TF: How did the workshop and the connection with CCLASP come about?
Catrin: King’s Theatre reached out to CCLASP, they come along to the panto every year bringing a large group. We also have a residency at Sick Kids, providing a two week programme of workshops and a bespoke panto performance in the hospital every year, called Panto Presents. So it made sense to make a link across to another charity also working in the hospital. Around thirty children and parents were involved in total. An open call was made via the CCLASP website, with tickets offered on a first come, first served basis. We would have loved to have offered more, but due to the restrictions of the set size, we had to limit it to that number. The event was made possible due to the generous support of Rowan Glen, who covered a percentage of the tickets, the workshops costs and the materials, as well as sponsoring the panto as a whole. Without them we wouldn’t have been able to do it at all.

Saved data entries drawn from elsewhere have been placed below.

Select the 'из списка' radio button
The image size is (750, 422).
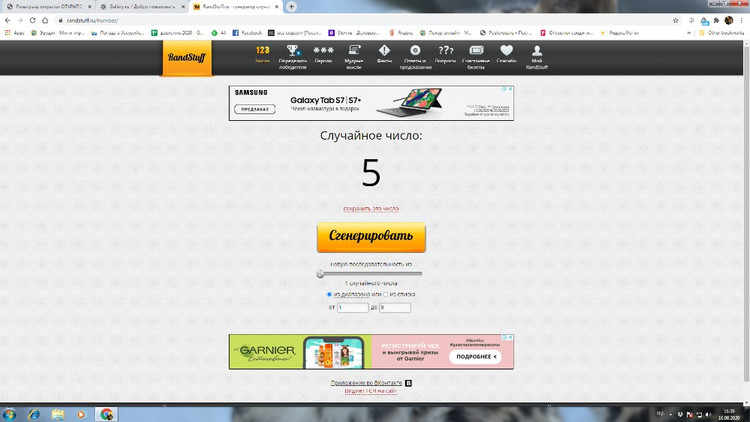click(x=386, y=294)
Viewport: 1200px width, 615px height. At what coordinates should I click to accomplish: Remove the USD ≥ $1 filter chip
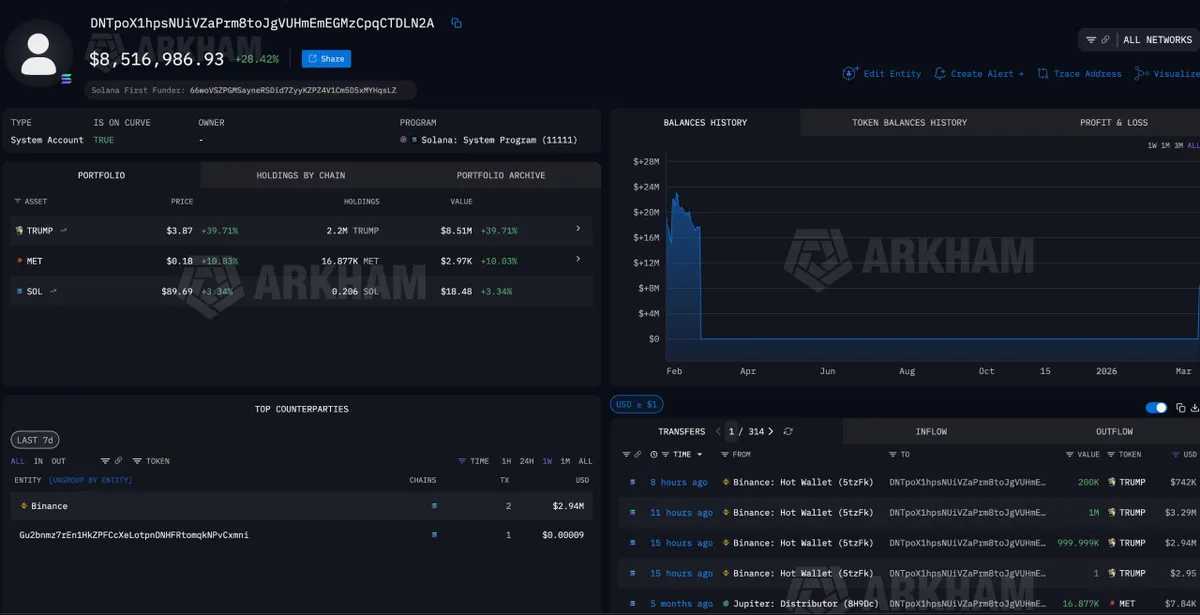(x=636, y=404)
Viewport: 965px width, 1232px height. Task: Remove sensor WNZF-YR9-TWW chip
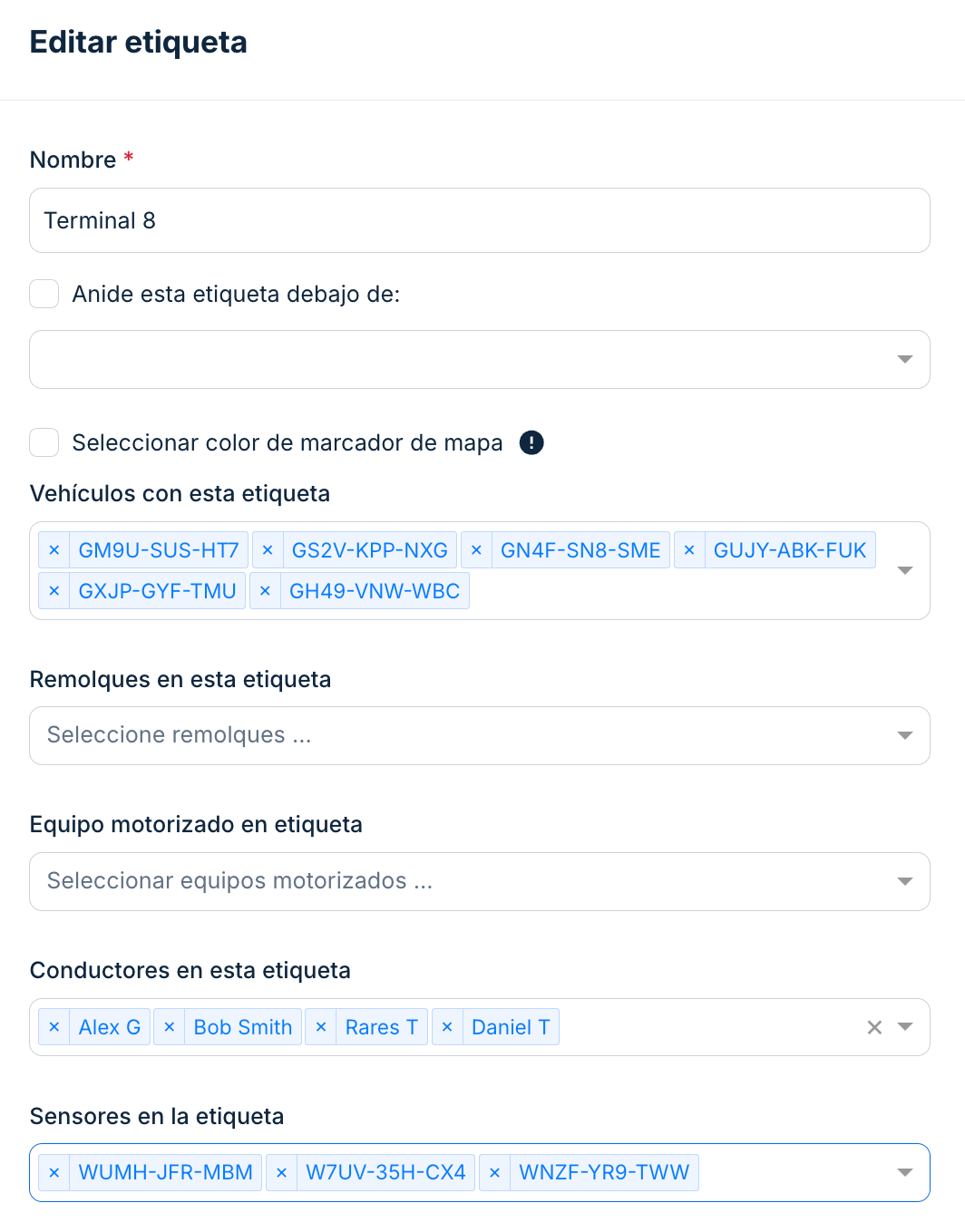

TF: What was involved in the session?
Catrin: We had a two hour workshop and were lucky enough to get permission from the production company, Kudos, to do it on the stage itself, as on Mondays there’s no panto. Schools weren’t back yet, so it meant there was a really good turn out. CCLASP had been to see the show the night before, so it was wonderful they were able to see the set up close the next day. We started off with a tour, taking a look at some of the props and quick change areas. Then we went under the stage to have a look at the hidden secrets that make panto work, we had lots of comments about it being less glamorous close up!
After the tour, we came back up on stage and did some ensemble building pieces and warm ups, helping everyone relax into the session. It was also important to get everyone used to the space, especially as the stage is raked. We had a lot of fun playing loads of panto games: Beat the Beast (sneaking the rose away from the beast), and creating Villain Laughs, Monster Faces and Character Walks (Belle’s non gender stereotypical karate moves were especially popular). It was lovely to see the children arrive super sleepy and leave massively energised.
TF: Is this something you plan to repeat next year?
Catrin: Potentially, yes. We are always looking for ways to enrich the experiences of those who come to see our shows, and we would definitely hope to do this, or something similar again in the future.
Tony Gallagher, Rowan Glen Sales Manager, said: “The pantomime brings so much enjoyment to families and we are proud that Rowan Glen’s support helped to create some special memories for the families from CCLASP (Children with Cancer and Leukaemia Advice & Support for Parents). Seeing the smiles on the children’s faces makes us feel privileged to have played a small part in this experience.